Cooperador necesario de esto es el sucesor del que no quise recordar su nombre, porque ha hecho de su débil y pobre ejecutoria un perfecto ejercicio de fortaleza aparente, y ha convertido luchar contra el espectro de Franco en el gran argumento de su lamentable y penoso paso por la Presidencia del Gobierno de España. Quien es incapaz de pasar página del pasado, nos habla campanudamente del fututo; quien se pasa el día condenando el golpe de Estado de 1936, indulta y gobierna con quienes lo dieron en 1934 y en Cataluña en 2017, y quien es incapaz de olvidar la sangre derramada durante la guerra y la posguerra, perdona y pacta con quienes desde 1968 mataron a más de ochocientos españoles inocentes, dejando sin investigar los 300 atentados sin autor conocido. Indulta a Junqueras pero no a Landelino Lavilla o Paco Fernández Ordóñez porque según ellos «la inercia del franquismo se extendió hasta 1982». ¡Qué inmorales son! Capaces son de enviarse unas balas y unas navajas al ministro del Interior para que pareciera que lo habían hecho los de Vox. Este es el Gobierno que quiere reescribir la historia. Decía el otro día Arcadi Espada en uno más de sus espléndidos análisis en El Mundo, que el PSOE lleva dos derrotas en su historia reciente: la Guerra Civil y la Transición.
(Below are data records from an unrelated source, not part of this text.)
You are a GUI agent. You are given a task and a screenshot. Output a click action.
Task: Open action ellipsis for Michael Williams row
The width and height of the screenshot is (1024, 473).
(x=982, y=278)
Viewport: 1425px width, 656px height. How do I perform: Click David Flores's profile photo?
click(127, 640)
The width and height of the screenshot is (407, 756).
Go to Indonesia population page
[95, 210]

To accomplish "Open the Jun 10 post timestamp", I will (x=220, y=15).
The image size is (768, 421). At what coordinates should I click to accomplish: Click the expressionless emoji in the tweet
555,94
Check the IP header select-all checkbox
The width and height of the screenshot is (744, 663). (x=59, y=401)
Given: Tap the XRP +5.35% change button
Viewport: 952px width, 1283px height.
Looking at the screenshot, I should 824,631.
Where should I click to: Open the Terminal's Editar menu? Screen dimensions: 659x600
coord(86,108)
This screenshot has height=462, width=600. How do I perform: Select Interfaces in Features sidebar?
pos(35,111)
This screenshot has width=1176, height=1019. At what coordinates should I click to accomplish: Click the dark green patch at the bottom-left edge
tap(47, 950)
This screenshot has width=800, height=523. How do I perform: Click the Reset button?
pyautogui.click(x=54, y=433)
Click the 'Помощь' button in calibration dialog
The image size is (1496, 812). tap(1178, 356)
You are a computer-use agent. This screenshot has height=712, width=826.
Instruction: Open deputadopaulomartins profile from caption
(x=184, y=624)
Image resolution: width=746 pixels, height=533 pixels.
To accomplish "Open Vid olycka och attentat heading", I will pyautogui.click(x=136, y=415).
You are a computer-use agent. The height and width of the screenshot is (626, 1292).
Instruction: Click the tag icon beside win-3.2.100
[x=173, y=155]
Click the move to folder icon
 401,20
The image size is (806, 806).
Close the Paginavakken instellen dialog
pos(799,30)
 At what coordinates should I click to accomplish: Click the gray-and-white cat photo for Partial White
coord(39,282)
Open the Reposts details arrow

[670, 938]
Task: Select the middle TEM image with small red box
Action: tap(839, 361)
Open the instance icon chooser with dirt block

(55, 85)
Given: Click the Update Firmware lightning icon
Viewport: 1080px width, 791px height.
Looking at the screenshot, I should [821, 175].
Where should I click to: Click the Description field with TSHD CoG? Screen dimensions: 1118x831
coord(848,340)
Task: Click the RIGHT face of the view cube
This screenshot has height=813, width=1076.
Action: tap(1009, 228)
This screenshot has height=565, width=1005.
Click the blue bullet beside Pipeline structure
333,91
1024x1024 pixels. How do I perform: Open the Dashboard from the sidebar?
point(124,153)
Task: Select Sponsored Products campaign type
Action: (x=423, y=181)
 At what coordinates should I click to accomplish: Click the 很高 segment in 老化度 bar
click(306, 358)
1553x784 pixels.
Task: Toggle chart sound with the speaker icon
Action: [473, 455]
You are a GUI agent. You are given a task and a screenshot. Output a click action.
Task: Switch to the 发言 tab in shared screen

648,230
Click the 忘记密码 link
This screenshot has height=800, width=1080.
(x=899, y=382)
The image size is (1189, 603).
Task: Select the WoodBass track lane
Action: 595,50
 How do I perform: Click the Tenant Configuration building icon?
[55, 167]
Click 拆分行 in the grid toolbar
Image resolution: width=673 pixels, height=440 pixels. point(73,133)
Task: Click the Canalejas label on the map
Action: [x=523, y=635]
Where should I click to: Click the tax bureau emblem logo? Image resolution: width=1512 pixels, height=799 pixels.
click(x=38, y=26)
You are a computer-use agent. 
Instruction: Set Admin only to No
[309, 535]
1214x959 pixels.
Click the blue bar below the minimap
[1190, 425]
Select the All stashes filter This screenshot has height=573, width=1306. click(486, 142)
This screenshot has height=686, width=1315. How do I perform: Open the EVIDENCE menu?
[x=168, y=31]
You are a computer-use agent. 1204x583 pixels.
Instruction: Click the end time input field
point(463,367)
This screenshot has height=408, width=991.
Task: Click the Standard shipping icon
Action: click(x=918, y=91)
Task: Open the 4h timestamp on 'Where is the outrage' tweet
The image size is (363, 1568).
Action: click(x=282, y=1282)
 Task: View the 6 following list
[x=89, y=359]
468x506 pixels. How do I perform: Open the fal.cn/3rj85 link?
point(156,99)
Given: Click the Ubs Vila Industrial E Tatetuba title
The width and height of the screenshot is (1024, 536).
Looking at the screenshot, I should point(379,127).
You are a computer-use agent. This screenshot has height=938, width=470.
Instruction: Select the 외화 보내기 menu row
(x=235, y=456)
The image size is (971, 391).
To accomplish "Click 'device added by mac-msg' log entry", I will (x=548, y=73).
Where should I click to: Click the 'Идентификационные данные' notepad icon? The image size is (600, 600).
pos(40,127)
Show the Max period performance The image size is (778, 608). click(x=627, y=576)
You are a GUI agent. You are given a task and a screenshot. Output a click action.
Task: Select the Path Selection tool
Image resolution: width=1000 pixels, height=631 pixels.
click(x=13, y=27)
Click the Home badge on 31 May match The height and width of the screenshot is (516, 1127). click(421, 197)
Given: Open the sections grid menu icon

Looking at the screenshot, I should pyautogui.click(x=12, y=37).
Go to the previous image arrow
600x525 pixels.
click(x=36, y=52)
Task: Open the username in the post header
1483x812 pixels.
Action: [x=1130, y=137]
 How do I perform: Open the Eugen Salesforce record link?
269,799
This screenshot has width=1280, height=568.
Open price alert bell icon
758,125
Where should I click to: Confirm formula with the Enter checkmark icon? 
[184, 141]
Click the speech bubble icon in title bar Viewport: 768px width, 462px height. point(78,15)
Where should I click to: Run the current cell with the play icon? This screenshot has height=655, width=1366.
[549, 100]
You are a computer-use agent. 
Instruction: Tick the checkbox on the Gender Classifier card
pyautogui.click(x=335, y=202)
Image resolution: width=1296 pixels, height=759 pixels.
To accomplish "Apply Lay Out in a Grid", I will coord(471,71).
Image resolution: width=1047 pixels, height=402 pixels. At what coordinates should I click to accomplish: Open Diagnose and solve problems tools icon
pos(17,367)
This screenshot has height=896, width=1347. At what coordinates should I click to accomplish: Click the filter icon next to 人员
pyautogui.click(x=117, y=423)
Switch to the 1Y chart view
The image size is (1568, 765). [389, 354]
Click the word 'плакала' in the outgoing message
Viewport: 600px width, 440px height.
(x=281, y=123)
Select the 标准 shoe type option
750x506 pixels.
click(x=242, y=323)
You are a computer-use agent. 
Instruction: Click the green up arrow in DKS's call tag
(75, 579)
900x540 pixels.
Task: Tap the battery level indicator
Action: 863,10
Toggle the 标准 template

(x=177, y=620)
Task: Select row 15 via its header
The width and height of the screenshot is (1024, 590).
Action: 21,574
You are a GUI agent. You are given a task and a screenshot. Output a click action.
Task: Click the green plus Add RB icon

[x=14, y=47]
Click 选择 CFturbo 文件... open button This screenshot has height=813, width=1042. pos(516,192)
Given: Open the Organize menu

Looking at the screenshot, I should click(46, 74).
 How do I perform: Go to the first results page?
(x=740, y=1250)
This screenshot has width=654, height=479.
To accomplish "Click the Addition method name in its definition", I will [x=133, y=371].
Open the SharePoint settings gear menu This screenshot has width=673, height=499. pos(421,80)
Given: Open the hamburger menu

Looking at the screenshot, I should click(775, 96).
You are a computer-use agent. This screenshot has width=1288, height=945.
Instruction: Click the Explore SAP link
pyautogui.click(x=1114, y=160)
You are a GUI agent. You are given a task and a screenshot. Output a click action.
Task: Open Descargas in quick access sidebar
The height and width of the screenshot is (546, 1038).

Esta última fue mitigada por los gobiernos de la Corona y de UCD que quisieron –con razón– que fuera obra compartida como la Constitución, pero ya no hay nadie de UCD que salga a defender su papel crucial y generoso en esa etapa.

Franco murió el 20 de noviembre de 1975 y está vivo solo para quienes no tienen mucho más ni mejor que ofrecer a los españoles, porque necesitan su sombra y su fantasmal presencia para parecer lo que no son.